Image of NGC 4993 courtesy of ESO/A. Grado
Yesterday, it was announced that, for the first time, a gravitational wave source in the sky had also been detected with ordinary telescopes; in other words, scientists for the first time measured both gravitational waves and electromagnetic waves produced by a single event.
The event was the merger of two neutron stars, which had been slowly spiralling toward each other for millions (probably billions) of years. The masses of the neutron stars aren't known precisely, but one was slightly more massive (1.4 - 2.3 solar masses) than the other (0.9 - 1.4 solar masses). When they merged, their violent coalescence produced both a "chirp" of gravitational waves and a burst of gamma rays -- followed by several weeks of radio, optical and X-rays produced by the ejection of roughly 0.05 solar masses of very hot gas.
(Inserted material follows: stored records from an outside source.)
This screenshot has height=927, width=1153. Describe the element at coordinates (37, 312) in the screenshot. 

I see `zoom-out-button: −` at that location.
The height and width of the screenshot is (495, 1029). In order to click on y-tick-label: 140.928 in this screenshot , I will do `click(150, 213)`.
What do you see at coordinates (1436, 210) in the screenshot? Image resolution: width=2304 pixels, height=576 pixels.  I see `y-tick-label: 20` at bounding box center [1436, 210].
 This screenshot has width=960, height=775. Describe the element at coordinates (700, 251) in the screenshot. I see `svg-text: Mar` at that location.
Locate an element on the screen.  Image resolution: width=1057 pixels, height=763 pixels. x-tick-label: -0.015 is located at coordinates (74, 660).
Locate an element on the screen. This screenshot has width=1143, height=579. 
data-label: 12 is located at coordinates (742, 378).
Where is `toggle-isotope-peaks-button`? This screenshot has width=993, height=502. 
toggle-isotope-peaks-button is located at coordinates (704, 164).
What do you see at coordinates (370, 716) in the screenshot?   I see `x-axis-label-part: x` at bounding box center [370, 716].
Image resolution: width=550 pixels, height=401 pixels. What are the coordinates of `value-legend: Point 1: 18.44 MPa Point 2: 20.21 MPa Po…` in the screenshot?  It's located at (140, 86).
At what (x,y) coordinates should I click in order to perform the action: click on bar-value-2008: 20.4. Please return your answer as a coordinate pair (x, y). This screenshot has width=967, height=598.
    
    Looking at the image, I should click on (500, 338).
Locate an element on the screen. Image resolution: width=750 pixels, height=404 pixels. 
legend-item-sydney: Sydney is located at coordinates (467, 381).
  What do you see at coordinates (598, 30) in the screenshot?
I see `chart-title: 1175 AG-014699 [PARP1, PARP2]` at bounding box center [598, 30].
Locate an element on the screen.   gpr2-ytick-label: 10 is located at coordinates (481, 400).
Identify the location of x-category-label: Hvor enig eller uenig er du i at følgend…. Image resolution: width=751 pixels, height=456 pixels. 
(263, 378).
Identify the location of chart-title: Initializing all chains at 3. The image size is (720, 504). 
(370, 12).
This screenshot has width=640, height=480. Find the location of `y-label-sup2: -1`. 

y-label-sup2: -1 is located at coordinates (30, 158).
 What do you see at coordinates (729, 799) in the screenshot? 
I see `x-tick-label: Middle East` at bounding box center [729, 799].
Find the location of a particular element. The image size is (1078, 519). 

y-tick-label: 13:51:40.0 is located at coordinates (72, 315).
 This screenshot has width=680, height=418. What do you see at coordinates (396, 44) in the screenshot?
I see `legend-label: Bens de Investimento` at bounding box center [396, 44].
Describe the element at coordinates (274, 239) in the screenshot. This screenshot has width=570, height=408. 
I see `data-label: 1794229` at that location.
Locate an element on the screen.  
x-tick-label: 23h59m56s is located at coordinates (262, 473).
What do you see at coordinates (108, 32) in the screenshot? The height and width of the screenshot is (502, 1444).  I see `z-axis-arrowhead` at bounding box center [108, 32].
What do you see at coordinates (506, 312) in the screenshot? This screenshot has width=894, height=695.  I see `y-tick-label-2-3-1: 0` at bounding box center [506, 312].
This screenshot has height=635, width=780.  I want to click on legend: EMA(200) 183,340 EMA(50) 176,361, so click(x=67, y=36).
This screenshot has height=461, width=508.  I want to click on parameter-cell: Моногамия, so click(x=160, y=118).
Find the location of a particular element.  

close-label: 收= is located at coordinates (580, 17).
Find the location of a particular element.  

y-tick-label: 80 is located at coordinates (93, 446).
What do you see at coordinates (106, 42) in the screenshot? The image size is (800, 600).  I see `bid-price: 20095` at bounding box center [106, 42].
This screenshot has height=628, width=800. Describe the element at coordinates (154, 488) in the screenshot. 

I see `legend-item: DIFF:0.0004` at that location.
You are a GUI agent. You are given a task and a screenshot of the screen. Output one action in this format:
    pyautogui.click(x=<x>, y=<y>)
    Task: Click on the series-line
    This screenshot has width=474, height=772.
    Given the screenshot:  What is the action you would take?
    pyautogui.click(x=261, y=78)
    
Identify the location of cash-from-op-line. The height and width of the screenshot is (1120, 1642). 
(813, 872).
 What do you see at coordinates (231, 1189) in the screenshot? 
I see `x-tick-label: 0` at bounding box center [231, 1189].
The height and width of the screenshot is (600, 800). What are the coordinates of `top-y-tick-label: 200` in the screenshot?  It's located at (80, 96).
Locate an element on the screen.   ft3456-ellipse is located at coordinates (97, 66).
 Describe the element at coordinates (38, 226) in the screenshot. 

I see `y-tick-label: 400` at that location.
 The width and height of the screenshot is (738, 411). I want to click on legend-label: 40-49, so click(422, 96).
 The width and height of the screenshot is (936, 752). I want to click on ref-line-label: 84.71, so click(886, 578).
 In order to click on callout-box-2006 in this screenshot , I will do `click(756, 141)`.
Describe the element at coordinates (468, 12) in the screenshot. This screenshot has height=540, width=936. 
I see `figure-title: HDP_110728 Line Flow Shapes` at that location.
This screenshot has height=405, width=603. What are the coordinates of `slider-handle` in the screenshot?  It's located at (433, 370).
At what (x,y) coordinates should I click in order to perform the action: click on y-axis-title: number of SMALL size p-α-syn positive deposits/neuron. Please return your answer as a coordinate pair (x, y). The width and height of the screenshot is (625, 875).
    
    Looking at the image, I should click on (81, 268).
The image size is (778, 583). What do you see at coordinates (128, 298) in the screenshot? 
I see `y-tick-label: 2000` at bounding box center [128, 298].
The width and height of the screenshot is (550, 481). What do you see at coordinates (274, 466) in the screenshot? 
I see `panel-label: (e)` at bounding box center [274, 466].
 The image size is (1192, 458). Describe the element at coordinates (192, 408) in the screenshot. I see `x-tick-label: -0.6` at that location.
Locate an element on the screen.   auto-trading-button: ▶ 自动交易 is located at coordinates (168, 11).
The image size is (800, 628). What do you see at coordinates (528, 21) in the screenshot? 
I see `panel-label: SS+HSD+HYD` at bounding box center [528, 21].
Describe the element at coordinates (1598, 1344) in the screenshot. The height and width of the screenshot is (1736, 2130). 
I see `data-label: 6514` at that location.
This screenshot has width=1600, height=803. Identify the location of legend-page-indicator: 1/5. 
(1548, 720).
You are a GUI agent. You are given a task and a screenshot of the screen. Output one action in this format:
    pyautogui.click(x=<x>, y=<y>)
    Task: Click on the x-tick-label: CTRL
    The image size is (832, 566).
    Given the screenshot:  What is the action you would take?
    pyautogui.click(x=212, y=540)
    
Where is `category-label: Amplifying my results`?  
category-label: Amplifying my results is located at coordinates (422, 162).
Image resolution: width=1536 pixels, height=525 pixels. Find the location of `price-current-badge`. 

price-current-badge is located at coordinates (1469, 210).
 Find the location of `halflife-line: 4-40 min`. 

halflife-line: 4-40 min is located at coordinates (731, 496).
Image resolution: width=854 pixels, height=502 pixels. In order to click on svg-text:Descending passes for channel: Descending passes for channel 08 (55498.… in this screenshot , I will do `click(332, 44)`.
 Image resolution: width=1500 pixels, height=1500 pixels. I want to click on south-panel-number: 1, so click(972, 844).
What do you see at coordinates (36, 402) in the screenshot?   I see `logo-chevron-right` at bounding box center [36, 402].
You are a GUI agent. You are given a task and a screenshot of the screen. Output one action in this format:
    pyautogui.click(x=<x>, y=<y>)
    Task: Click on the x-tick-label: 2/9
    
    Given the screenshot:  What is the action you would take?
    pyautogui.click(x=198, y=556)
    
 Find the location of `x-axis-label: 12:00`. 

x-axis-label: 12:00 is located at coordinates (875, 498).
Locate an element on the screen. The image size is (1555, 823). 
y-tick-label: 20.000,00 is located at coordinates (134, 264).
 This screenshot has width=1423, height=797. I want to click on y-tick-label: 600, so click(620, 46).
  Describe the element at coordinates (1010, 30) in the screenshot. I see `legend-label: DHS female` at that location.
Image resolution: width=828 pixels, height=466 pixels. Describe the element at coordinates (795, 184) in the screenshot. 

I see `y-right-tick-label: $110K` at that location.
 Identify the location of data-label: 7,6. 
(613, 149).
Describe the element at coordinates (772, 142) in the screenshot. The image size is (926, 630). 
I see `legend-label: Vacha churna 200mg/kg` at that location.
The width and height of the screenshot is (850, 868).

The gravitational wave signal peaked at UT 2017 Aug 17, 12:41:04. In space, the Fermi satellite's Gamma-ray Burst Monitor detected a flash of gamma rays at UT 2017 Aug 17, 12:41:06.
Q: Assuming that the gamma rays were created at exactly
the same time as the gravitational waves,
what is the difference in arrival time?
Astronomers have identified the host galaxy of this event as a galaxy called NGC 4993:
Image of NGC 4993 courtesy of
ESO/A. Grado
Image of NGC 4993 and GW 170817 courtesy of
NASA and ESA. Acknowledgment: N. Tanvir (U. Leicester), A. Levan (U. Warwick), and A. Fruchter and O. Fox (STScI)
which is roughly 130 million light years from Earth.
Q: How many seconds does it take light to travel
from this galaxy to the Earth?
Q: What is the percentage difference between the
speed of gravitational waves and the speed of light?